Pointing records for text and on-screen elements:
■ ■ ■

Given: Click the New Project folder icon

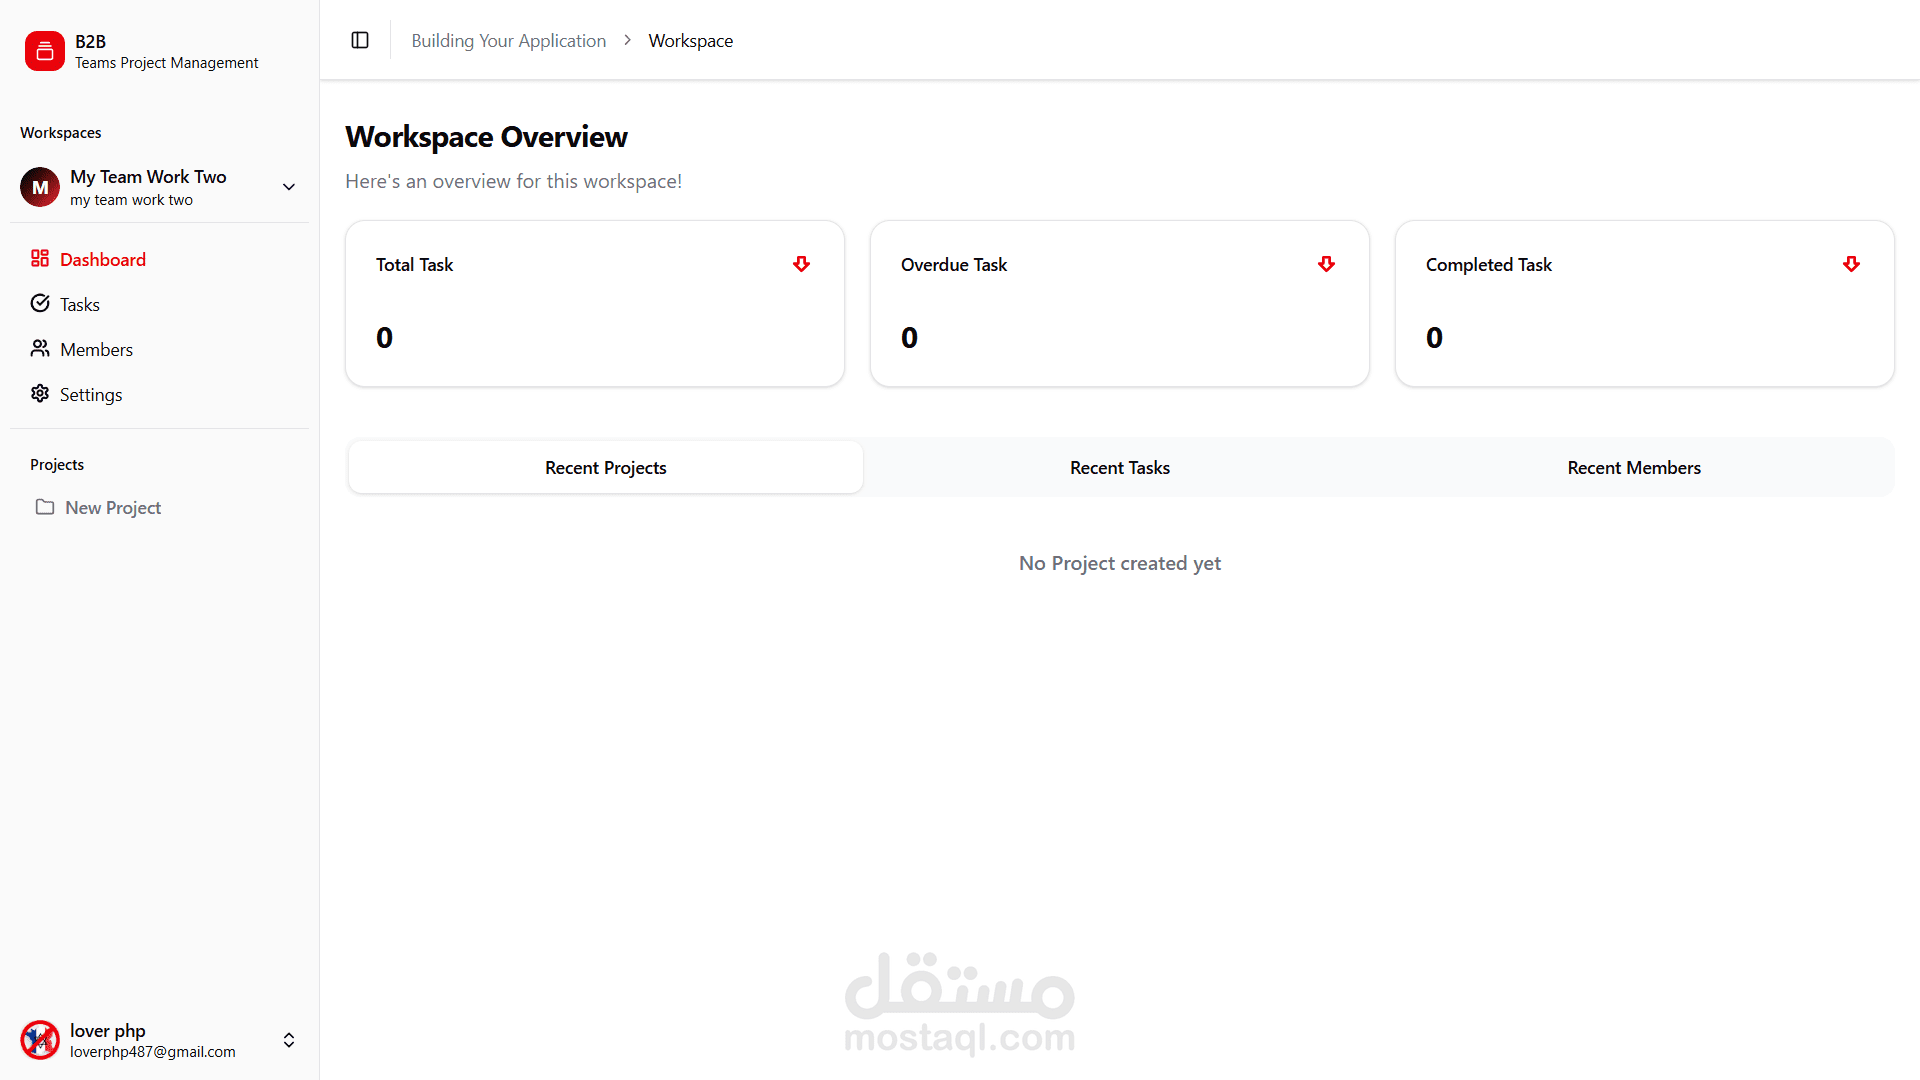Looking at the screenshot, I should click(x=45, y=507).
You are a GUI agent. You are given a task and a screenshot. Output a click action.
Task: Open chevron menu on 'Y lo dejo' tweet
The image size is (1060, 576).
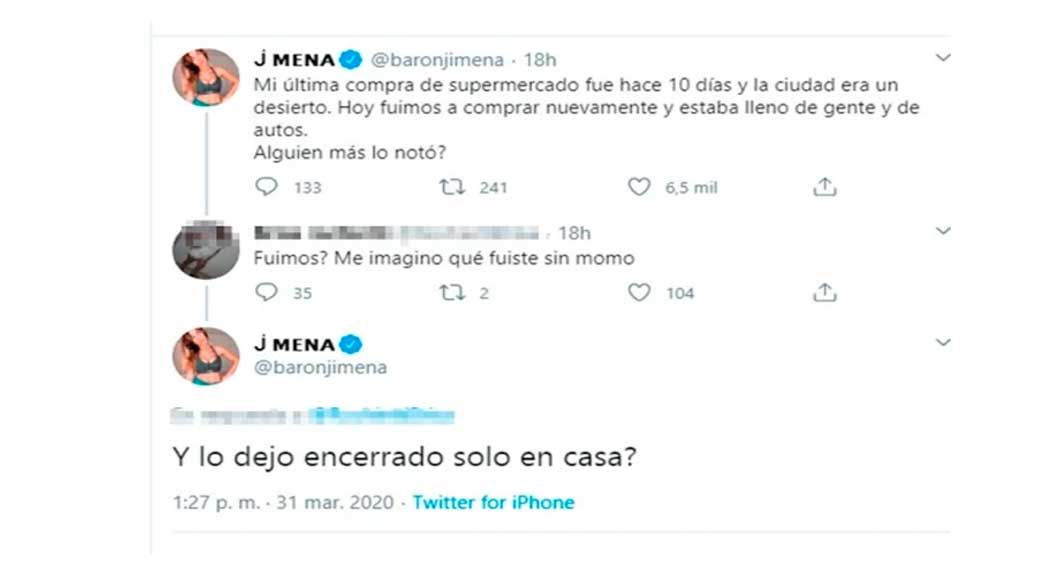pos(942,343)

■ ■ ■

Given problem: Can you rewrite these entries as a two-column CSV with the columns "request" and "answer", one row per entry? Put each field in quotes, turn line breaks into spaces, and leave the pictures out.

Problem solution:
request,answer
"Given: Click the New Project folder icon","Looking at the screenshot, I should click(x=45, y=507)."
"You are a GUI agent. You are given a task and a screenshot. Output a click action. Task: Open chevron menu on 'Y lo dejo' tweet The image size is (1060, 576).","pos(942,343)"